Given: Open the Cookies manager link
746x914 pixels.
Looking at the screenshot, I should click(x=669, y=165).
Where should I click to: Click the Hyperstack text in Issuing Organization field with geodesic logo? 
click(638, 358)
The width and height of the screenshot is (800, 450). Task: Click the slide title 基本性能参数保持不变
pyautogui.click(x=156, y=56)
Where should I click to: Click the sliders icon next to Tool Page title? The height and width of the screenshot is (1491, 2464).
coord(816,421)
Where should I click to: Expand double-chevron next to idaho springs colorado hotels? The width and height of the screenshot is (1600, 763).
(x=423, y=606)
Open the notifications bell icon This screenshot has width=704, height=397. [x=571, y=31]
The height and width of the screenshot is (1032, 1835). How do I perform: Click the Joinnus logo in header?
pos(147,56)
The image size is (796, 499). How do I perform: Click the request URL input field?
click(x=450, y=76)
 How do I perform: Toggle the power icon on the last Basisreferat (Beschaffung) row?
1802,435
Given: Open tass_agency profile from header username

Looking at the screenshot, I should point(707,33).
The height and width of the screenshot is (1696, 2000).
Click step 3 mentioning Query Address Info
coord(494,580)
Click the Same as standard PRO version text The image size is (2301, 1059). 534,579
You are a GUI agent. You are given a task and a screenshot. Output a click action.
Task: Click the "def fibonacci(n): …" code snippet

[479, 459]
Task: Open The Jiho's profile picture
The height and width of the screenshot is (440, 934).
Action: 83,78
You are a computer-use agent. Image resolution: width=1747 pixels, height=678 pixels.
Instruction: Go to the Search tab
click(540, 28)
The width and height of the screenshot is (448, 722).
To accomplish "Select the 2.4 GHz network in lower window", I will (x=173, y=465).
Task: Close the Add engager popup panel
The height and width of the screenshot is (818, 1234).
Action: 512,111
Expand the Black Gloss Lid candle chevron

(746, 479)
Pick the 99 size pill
•••••
• STATED EXERCISE: Please copy all of the records above without changing a single character.

• EXPECTED ANSWER:
Given: Open the Cookies manager link
746x914 pixels.
Looking at the screenshot, I should click(x=669, y=165).
Where should I click to: Click the Hyperstack text in Issuing Organization field with geodesic logo? 
click(638, 358)
The width and height of the screenshot is (800, 450). Task: Click the slide title 基本性能参数保持不变
pyautogui.click(x=156, y=56)
Where should I click to: Click the sliders icon next to Tool Page title? The height and width of the screenshot is (1491, 2464).
coord(816,421)
Where should I click to: Expand double-chevron next to idaho springs colorado hotels? The width and height of the screenshot is (1600, 763).
(x=423, y=606)
Open the notifications bell icon This screenshot has width=704, height=397. [x=571, y=31]
The height and width of the screenshot is (1032, 1835). How do I perform: Click the Joinnus logo in header?
pos(147,56)
The image size is (796, 499). How do I perform: Click the request URL input field?
click(x=450, y=76)
 How do I perform: Toggle the power icon on the last Basisreferat (Beschaffung) row?
1802,435
Given: Open tass_agency profile from header username

Looking at the screenshot, I should point(707,33).
The height and width of the screenshot is (1696, 2000).
Click step 3 mentioning Query Address Info
coord(494,580)
Click the Same as standard PRO version text The image size is (2301, 1059). 534,579
You are a GUI agent. You are given a task and a screenshot. Output a click action.
Task: Click the "def fibonacci(n): …" code snippet

[479, 459]
Task: Open The Jiho's profile picture
The height and width of the screenshot is (440, 934).
Action: 83,78
You are a computer-use agent. Image resolution: width=1747 pixels, height=678 pixels.
Instruction: Go to the Search tab
click(540, 28)
The width and height of the screenshot is (448, 722).
To accomplish "Select the 2.4 GHz network in lower window", I will (x=173, y=465).
Task: Close the Add engager popup panel
The height and width of the screenshot is (818, 1234).
Action: 512,111
Expand the Black Gloss Lid candle chevron

(746, 479)
Pick the 99 size pill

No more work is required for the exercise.